-- Material supplied follows --
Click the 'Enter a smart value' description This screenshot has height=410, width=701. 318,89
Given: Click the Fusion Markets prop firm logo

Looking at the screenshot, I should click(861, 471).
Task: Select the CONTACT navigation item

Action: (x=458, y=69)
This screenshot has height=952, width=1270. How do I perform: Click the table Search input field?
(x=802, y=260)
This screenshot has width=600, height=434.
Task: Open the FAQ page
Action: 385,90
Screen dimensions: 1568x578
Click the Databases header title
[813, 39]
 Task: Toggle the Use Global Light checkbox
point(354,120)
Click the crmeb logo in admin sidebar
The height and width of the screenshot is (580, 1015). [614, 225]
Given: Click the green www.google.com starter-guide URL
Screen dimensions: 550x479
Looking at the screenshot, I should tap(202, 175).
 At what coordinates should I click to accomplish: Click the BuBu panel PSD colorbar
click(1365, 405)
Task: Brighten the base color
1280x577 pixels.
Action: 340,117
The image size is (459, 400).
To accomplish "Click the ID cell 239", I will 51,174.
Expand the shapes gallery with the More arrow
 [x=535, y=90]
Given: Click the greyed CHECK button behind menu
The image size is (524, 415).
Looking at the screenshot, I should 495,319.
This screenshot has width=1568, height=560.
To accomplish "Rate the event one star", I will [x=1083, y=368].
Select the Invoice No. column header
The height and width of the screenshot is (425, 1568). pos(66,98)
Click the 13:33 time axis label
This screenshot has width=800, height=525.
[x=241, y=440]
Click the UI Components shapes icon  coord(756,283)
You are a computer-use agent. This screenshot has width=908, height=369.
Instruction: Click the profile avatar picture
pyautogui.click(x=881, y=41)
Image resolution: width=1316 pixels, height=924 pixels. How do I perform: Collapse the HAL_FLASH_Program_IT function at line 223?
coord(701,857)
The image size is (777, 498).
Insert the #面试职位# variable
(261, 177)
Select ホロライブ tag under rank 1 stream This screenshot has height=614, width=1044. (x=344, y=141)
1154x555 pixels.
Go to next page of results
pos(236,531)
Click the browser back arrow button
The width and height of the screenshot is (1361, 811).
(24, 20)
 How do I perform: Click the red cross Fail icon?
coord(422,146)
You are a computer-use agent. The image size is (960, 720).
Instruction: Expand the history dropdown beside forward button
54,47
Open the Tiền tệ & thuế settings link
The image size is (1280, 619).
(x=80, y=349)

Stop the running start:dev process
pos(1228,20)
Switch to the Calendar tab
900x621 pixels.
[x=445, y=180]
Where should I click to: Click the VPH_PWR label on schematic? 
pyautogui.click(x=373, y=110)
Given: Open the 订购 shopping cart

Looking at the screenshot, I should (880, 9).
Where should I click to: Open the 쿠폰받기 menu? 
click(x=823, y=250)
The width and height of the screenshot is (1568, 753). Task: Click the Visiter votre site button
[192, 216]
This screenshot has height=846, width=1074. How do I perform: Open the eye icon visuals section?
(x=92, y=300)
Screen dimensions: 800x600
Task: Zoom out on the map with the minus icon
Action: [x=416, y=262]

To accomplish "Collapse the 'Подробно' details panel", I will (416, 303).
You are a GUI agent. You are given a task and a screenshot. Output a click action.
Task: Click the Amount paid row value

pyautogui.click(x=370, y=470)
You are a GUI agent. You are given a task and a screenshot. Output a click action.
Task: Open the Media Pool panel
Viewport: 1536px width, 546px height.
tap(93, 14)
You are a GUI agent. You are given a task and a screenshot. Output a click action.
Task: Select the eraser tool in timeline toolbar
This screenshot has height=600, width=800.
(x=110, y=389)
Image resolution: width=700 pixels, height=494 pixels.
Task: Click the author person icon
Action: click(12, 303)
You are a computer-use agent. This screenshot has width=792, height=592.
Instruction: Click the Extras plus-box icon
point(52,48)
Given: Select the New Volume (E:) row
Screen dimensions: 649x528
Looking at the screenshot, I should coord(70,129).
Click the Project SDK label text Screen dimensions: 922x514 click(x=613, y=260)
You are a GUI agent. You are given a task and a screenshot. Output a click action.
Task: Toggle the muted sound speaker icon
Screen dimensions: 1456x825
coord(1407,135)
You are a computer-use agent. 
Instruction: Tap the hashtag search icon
-- Material supplied concluded --
## Task directions
What you write must be the entries restated word for word, from the opening line through the one holding "This screenshot has width=1568, height=560.", with nothing else.

## Written response
Click the 'Enter a smart value' description This screenshot has height=410, width=701. 318,89
Given: Click the Fusion Markets prop firm logo

Looking at the screenshot, I should click(861, 471).
Task: Select the CONTACT navigation item

Action: (x=458, y=69)
This screenshot has height=952, width=1270. How do I perform: Click the table Search input field?
(x=802, y=260)
This screenshot has width=600, height=434.
Task: Open the FAQ page
Action: 385,90
Screen dimensions: 1568x578
Click the Databases header title
[813, 39]
 Task: Toggle the Use Global Light checkbox
point(354,120)
Click the crmeb logo in admin sidebar
The height and width of the screenshot is (580, 1015). [614, 225]
Given: Click the green www.google.com starter-guide URL
Screen dimensions: 550x479
Looking at the screenshot, I should tap(202, 175).
 At what coordinates should I click to accomplish: Click the BuBu panel PSD colorbar
click(1365, 405)
Task: Brighten the base color
1280x577 pixels.
Action: 340,117
The image size is (459, 400).
To accomplish "Click the ID cell 239", I will 51,174.
Expand the shapes gallery with the More arrow
 [x=535, y=90]
Given: Click the greyed CHECK button behind menu
The image size is (524, 415).
Looking at the screenshot, I should 495,319.
This screenshot has width=1568, height=560.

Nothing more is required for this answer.